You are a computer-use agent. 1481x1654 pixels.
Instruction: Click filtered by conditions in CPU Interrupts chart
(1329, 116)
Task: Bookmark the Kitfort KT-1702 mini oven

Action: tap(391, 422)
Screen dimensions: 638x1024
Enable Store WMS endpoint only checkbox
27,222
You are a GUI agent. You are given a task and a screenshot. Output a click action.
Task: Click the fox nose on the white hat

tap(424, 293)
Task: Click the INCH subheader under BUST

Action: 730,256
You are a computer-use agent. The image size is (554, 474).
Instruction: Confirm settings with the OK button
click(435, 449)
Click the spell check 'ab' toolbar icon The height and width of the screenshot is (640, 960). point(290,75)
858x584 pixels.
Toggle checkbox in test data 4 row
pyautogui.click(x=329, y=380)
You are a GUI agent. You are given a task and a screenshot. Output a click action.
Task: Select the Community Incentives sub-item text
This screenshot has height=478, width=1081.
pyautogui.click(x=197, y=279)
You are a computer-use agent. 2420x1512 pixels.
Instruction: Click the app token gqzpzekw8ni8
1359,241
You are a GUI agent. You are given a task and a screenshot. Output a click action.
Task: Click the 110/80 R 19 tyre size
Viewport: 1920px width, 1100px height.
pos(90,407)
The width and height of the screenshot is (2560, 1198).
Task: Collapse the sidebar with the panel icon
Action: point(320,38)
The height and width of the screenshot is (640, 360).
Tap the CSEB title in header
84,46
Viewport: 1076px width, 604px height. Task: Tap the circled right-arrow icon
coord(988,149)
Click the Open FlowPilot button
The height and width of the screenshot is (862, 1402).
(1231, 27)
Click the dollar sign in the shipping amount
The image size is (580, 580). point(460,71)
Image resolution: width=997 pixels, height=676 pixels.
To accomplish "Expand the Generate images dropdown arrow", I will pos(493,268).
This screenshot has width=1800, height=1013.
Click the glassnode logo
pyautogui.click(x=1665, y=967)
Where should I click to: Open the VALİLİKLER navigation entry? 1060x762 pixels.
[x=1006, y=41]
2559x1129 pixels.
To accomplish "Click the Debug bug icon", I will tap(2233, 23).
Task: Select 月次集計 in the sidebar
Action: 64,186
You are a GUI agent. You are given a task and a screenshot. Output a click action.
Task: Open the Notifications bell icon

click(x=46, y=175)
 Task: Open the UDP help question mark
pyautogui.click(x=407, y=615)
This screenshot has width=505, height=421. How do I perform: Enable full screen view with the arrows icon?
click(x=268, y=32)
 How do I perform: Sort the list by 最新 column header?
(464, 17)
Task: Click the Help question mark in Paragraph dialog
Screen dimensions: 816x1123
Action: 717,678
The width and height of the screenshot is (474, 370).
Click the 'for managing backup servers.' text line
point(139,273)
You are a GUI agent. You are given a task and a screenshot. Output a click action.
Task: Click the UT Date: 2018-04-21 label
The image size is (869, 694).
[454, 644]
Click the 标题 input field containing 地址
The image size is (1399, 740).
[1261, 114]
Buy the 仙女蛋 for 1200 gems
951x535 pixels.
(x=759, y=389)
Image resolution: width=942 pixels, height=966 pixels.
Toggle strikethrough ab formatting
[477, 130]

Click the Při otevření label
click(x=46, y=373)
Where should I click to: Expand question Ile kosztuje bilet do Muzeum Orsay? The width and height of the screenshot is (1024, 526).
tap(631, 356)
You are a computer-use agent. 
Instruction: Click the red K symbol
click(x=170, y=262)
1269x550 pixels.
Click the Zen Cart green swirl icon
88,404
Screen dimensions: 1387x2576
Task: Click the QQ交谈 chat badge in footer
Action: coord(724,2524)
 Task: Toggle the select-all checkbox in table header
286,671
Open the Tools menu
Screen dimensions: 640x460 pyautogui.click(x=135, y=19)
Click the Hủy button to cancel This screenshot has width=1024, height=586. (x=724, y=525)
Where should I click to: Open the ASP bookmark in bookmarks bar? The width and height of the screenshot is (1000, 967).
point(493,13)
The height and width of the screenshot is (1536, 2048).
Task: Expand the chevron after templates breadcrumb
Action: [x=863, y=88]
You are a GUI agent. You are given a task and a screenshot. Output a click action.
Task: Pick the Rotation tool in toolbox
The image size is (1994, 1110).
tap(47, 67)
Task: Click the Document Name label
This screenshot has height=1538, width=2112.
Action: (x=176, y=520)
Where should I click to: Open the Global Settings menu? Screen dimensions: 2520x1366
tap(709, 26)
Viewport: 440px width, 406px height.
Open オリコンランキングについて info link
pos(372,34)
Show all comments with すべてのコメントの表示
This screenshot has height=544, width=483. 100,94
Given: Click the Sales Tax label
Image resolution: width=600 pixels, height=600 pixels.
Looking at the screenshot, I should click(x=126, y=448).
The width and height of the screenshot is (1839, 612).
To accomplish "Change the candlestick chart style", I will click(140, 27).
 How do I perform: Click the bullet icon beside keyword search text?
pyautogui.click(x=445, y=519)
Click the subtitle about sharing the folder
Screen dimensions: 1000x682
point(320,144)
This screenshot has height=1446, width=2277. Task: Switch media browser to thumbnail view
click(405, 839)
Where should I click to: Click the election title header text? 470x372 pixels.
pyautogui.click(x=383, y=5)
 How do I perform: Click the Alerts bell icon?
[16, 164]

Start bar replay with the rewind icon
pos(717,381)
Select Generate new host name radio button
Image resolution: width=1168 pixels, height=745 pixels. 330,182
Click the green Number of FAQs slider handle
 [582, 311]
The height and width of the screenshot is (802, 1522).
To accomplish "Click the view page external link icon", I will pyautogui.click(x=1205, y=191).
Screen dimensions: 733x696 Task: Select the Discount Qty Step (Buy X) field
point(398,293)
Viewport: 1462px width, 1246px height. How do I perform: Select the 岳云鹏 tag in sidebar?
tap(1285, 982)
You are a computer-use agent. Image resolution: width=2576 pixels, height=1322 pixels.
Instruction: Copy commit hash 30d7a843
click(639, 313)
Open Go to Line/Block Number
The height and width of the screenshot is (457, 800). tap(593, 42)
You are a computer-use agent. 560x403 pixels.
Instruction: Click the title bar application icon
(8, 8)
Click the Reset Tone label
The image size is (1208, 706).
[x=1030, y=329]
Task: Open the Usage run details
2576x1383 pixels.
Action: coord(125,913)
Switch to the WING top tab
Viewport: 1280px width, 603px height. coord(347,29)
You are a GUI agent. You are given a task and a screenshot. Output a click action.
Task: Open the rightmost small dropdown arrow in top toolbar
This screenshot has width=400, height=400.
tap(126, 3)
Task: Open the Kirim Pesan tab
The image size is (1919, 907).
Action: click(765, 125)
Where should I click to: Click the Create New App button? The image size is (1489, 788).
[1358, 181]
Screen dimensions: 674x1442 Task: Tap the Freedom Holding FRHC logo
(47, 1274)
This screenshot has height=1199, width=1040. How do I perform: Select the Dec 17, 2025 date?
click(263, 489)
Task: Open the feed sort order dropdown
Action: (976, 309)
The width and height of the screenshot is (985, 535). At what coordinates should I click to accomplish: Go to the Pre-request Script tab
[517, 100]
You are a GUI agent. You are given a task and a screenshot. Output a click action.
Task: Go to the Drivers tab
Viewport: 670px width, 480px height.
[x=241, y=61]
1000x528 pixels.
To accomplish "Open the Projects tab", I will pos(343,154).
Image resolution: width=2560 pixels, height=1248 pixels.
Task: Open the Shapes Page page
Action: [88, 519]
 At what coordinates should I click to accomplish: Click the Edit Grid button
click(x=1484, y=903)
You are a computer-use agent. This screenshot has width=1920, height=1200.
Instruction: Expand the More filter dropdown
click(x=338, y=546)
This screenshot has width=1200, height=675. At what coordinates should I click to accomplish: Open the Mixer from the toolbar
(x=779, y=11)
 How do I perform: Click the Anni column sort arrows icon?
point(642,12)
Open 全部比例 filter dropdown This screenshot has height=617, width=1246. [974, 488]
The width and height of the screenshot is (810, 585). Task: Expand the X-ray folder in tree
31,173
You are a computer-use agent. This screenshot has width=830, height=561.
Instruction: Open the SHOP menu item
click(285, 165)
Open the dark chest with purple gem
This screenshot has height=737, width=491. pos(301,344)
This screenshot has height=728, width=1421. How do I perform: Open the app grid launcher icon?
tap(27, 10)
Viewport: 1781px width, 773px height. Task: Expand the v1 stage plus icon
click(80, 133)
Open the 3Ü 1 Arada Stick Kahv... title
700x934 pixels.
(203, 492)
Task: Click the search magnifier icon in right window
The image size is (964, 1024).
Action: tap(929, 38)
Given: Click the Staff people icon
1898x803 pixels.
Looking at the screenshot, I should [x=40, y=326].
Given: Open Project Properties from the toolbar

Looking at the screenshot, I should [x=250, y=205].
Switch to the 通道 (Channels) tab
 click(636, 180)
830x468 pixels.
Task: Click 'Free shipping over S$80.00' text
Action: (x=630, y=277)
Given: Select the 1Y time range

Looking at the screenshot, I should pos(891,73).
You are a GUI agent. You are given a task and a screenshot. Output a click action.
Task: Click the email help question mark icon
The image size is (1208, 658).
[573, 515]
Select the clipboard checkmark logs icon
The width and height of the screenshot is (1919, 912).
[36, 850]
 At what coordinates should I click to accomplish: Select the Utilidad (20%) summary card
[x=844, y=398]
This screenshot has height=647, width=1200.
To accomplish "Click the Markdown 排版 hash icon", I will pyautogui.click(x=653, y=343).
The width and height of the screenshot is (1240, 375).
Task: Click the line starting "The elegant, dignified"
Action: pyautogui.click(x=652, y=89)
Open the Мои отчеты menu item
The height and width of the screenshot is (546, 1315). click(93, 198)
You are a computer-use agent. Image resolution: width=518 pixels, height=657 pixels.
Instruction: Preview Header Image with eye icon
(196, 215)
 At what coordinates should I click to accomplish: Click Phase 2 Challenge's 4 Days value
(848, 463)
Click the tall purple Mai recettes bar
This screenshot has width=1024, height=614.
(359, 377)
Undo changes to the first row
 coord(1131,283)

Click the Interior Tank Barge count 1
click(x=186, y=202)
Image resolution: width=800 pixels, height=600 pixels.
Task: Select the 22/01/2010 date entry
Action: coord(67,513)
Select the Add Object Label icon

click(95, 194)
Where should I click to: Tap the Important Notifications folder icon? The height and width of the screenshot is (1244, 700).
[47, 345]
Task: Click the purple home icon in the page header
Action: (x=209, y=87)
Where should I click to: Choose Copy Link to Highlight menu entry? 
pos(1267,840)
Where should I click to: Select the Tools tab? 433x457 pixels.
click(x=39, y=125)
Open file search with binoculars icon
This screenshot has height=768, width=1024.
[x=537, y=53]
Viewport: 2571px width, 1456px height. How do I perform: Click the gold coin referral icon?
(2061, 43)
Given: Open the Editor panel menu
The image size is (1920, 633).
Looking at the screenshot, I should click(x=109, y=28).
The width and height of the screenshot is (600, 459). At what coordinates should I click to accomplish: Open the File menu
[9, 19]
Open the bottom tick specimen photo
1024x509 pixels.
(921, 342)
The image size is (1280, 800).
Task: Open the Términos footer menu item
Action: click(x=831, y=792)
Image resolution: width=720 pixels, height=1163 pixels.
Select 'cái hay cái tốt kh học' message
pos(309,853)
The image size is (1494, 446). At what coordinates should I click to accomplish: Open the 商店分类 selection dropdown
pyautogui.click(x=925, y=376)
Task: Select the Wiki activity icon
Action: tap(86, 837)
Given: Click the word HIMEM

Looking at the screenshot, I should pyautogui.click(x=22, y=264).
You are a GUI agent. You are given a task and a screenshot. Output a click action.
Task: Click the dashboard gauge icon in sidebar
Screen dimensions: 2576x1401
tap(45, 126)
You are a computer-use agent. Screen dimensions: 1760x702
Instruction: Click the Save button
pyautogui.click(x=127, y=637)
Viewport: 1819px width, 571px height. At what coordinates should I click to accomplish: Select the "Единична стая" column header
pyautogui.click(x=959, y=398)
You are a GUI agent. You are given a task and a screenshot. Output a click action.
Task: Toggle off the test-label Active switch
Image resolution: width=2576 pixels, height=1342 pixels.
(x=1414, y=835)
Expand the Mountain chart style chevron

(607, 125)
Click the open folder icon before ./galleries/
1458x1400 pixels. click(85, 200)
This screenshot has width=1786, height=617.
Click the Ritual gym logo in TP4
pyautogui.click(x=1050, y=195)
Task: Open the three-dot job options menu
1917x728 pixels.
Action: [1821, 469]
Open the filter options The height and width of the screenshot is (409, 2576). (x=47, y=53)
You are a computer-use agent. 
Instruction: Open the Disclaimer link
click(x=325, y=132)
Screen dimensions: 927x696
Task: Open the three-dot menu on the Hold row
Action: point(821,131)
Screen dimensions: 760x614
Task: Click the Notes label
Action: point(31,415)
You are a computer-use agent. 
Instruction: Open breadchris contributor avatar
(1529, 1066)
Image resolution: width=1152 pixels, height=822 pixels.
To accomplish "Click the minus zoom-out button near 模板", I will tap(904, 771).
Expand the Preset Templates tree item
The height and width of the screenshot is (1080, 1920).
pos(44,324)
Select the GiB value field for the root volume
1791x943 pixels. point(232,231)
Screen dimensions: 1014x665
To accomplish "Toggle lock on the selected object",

----

Please pull out every line of the records above that contains the string "text", copying each line whole.

Task: Select the Community Incentives sub-item text
Click the 'for managing backup servers.' text line
 How do I perform: Click the bullet icon beside keyword search text?
Where should I click to: Click the election title header text? 470x372 pixels.
Task: Click 'Free shipping over S$80.00' text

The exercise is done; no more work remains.